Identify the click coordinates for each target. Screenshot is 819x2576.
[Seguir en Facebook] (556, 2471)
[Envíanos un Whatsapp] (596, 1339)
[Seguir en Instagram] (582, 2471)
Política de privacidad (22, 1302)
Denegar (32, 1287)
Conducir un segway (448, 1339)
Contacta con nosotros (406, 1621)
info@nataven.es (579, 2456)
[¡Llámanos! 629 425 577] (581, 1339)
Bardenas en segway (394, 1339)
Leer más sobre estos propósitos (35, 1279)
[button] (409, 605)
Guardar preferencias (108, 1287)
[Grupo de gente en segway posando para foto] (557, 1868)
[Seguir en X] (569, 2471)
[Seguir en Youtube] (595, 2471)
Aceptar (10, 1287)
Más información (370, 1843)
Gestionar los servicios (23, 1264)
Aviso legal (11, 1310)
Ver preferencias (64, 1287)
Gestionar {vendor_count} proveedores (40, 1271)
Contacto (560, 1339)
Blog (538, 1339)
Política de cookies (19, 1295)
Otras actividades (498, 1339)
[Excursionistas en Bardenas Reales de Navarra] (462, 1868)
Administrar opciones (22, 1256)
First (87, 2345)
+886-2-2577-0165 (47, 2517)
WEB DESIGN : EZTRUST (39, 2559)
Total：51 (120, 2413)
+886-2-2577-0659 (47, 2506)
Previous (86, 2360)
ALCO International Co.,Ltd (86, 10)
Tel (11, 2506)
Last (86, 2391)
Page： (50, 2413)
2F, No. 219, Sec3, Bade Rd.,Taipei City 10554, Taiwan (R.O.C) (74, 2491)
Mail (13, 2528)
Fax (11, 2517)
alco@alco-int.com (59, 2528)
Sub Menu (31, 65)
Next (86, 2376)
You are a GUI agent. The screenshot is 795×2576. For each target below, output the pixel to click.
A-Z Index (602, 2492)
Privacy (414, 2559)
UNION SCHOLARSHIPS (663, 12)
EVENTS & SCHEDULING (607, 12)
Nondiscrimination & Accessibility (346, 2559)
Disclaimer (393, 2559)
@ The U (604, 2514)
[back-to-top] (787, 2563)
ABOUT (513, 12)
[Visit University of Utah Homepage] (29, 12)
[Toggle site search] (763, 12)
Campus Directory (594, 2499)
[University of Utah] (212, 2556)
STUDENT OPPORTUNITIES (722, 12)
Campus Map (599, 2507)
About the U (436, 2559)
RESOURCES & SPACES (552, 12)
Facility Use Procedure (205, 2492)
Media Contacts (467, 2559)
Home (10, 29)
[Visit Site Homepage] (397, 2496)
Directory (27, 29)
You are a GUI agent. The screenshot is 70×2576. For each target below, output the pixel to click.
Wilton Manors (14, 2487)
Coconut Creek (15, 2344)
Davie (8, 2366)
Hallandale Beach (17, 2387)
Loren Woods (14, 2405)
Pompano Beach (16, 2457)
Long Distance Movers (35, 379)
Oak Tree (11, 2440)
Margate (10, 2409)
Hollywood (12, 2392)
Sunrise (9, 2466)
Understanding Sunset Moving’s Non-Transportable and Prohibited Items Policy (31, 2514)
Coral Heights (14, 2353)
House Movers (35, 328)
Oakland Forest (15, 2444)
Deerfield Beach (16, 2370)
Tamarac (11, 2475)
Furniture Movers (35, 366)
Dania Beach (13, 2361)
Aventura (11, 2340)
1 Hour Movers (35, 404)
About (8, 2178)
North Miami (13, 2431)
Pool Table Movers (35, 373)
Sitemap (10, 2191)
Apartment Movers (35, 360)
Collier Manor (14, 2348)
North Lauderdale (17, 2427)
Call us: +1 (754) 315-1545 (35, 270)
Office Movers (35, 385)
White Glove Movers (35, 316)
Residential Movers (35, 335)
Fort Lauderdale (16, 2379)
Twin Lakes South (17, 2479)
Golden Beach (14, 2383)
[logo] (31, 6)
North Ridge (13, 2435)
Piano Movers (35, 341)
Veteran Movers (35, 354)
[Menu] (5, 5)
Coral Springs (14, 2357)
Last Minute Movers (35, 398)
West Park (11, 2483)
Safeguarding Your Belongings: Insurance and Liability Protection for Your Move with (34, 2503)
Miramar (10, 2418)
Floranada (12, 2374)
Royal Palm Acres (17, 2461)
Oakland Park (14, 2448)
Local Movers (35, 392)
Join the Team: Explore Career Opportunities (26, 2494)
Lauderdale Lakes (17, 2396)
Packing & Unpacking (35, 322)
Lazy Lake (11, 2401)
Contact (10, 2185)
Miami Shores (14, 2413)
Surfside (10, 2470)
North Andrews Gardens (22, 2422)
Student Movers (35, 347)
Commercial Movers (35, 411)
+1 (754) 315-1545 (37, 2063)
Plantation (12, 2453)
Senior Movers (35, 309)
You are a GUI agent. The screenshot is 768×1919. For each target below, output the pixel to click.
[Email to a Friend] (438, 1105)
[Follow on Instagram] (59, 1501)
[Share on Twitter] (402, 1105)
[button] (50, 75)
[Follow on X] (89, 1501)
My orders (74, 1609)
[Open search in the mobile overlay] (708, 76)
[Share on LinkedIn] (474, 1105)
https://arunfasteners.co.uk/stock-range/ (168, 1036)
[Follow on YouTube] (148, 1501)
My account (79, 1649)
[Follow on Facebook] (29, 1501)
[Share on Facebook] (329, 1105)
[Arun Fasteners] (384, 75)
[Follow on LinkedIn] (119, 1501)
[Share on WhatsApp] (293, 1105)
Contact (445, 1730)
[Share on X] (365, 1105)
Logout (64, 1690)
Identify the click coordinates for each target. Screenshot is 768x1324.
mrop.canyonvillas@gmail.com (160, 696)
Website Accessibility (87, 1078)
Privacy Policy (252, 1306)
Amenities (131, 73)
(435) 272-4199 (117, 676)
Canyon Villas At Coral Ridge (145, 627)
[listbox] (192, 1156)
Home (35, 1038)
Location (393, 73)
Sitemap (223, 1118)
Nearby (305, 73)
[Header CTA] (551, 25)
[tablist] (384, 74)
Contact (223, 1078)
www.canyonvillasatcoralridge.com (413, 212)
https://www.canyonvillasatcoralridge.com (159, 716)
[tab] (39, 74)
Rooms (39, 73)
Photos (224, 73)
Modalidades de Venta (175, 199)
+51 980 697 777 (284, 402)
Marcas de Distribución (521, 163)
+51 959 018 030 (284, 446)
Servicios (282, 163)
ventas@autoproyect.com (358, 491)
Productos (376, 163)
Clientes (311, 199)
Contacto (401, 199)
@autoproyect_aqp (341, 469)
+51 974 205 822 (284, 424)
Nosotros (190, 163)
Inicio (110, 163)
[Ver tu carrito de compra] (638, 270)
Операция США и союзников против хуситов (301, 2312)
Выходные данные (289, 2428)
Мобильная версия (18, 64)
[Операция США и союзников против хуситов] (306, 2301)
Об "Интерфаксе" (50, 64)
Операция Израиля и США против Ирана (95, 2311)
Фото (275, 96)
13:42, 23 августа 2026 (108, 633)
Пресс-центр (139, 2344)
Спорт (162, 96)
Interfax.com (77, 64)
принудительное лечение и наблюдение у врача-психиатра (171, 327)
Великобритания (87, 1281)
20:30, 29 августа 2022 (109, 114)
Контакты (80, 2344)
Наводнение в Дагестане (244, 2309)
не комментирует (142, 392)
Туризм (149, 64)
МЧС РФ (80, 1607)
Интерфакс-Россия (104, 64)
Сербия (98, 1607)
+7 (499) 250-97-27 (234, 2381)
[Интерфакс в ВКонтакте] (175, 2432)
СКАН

◆ ◆ ◆ ◆

Above are the records; copy exactly the lines from the line with "Nondiscrimination & Accessibility (346, 2559)" through the line with "Fort Lauderdale (16, 2379)", both included.

Nondiscrimination & Accessibility (346, 2559)
Disclaimer (393, 2559)
@ The U (604, 2514)
[back-to-top] (787, 2563)
ABOUT (513, 12)
[Visit University of Utah Homepage] (29, 12)
[Toggle site search] (763, 12)
Campus Directory (594, 2499)
[University of Utah] (212, 2556)
STUDENT OPPORTUNITIES (722, 12)
Campus Map (599, 2507)
About the U (436, 2559)
RESOURCES & SPACES (552, 12)
Facility Use Procedure (205, 2492)
Media Contacts (467, 2559)
Home (10, 29)
[Visit Site Homepage] (397, 2496)
Directory (27, 29)
You are a GUI agent. The screenshot is 70×2576. For each target below, output the pixel to click.
Wilton Manors (14, 2487)
Coconut Creek (15, 2344)
Davie (8, 2366)
Hallandale Beach (17, 2387)
Loren Woods (14, 2405)
Pompano Beach (16, 2457)
Long Distance Movers (35, 379)
Oak Tree (11, 2440)
Margate (10, 2409)
Hollywood (12, 2392)
Sunrise (9, 2466)
Understanding Sunset Moving’s Non-Transportable and Prohibited Items Policy (31, 2514)
Coral Heights (14, 2353)
House Movers (35, 328)
Oakland Forest (15, 2444)
Deerfield Beach (16, 2370)
Tamarac (11, 2475)
Furniture Movers (35, 366)
Dania Beach (13, 2361)
Aventura (11, 2340)
1 Hour Movers (35, 404)
About (8, 2178)
North Miami (13, 2431)
Pool Table Movers (35, 373)
Sitemap (10, 2191)
Apartment Movers (35, 360)
Collier Manor (14, 2348)
North Lauderdale (17, 2427)
Call us: +1 (754) 315-1545 (35, 270)
Office Movers (35, 385)
White Glove Movers (35, 316)
Residential Movers (35, 335)
Fort Lauderdale (16, 2379)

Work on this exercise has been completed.